Carlos MONTERO, as Personal Representative of the Estate of Richard Montero, deceased, Plaintiff-Appellee, v. Ramesh NANDLAL, in his individual capacity, Defendant-Appellant.

No. 13-13506.

United States Court of Appeals, Eleventh Circuit.

Dec. 31, 2014.

*1022Andrew A. Harris, Adam J. Richardson, Burlington & Rockenbach, PA, West Palm Bch, FL, Adam M. Balkan, Balkan & Patterson, LLP, Boca Raton, FL, for Plaintiff-Appellee.

Summer M. Barranco, Purdy Jolly Gi-uffreda & Barranco, PA, Fort Lauderdale, FL, for Defendant-Appellant.

Before TJOFLAT, JULIE CARNES, and GILMAN,* Circuit Judges.

PER CURIAM:

Deputy Ramesh Nandlal of the Palm Beach County Sheriffs Office appeals the district court’s denial of his motion for summary judgment on the basis of qualified immunity. Nandlal shot and killed Richard Montero (hereinafter “Montero”) during a confrontation that occurred on April 9, 2010. Thereafter, Montero’s brother, plaintiff Carlos Montero (“Plaintiff’), sued Nandlal in the latter’s individual capacity under 42 U.S.C. § 1983, alleging that Nandlal used excessive force in violation of the Fourth Amendment.

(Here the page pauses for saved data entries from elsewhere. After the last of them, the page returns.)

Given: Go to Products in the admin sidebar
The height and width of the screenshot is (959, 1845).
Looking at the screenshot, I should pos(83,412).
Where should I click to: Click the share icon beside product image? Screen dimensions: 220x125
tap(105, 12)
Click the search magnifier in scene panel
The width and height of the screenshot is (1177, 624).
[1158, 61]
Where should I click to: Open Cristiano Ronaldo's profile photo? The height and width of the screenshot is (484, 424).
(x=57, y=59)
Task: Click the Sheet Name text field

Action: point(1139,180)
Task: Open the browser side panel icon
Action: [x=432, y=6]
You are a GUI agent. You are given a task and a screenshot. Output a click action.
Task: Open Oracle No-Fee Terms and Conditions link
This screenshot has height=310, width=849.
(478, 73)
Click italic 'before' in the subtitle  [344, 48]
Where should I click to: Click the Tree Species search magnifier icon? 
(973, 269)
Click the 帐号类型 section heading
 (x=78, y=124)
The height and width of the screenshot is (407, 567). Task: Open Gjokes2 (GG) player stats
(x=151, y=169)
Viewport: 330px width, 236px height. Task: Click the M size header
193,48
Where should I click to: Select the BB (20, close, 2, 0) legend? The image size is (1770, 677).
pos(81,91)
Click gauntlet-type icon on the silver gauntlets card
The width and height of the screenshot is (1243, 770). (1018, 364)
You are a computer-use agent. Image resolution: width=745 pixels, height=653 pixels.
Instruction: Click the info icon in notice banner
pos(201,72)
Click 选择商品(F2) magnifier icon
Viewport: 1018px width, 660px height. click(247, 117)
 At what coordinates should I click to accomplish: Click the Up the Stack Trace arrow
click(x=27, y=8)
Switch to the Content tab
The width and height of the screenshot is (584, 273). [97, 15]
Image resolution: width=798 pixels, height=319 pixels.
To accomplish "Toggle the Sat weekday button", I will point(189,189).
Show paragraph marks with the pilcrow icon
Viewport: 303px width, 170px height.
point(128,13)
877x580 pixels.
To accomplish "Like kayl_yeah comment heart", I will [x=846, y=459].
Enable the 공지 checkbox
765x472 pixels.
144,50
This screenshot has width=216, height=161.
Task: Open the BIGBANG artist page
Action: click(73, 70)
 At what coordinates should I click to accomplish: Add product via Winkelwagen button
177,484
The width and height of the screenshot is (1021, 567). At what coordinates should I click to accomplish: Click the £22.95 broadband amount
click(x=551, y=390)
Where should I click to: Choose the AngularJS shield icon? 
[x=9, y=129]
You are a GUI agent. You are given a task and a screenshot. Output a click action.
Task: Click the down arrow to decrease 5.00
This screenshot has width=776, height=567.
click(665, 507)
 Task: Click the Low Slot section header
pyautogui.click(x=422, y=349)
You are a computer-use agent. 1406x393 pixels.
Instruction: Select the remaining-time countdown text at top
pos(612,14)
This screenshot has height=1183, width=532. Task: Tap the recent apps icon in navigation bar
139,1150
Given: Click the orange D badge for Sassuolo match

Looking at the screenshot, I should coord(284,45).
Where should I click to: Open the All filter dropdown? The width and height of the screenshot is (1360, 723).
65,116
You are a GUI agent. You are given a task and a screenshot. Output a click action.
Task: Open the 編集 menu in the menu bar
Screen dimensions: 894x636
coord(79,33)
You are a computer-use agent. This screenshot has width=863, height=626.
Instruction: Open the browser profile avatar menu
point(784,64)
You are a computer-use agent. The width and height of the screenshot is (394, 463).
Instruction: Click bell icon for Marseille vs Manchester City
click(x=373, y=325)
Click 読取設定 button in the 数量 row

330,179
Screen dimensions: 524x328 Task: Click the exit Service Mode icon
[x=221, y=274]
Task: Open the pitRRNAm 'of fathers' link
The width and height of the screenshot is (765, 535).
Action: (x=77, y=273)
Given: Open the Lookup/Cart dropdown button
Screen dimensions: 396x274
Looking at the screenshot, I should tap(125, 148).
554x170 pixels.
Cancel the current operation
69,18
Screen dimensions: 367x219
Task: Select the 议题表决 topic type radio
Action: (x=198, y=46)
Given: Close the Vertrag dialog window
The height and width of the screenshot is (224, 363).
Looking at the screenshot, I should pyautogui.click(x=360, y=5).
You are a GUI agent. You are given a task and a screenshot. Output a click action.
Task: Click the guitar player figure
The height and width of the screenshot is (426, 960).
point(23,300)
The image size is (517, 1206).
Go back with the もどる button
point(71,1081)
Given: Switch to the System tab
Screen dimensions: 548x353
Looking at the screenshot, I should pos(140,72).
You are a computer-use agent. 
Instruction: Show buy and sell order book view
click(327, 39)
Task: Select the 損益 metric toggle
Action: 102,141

Viewing the evidence in the light most favorable to Plaintiff, as we are required to do, we conclude that no reasonable officer would have used deadly force against Montero under the circumstances and that clearly established law gave Nandlal fair notice that his actions violated the Fourth Amendment. We therefore AFFIRM the *1023district court’s denial of summary judgment.

I. BACKGROUND

On April 9, 2010, Nandlal and fellow Deputy Victor Blackman responded to an abandoned-vehicle call. Upon their arrival at the scene, the deputies found Montero asleep behind the wheel of his SUV, which was in the middle of the road with the engine running. Montero smelled of alcohol, but the deputies did not cite him for DUI or administer a sobriety test. Instead, after persuading Montero to exit the SUV, the deputies contacted his friend, Nancy Schiff, to come and get him. Schiff arrived at the scene shortly thereafter, and the deputies directed Montero to get into her car.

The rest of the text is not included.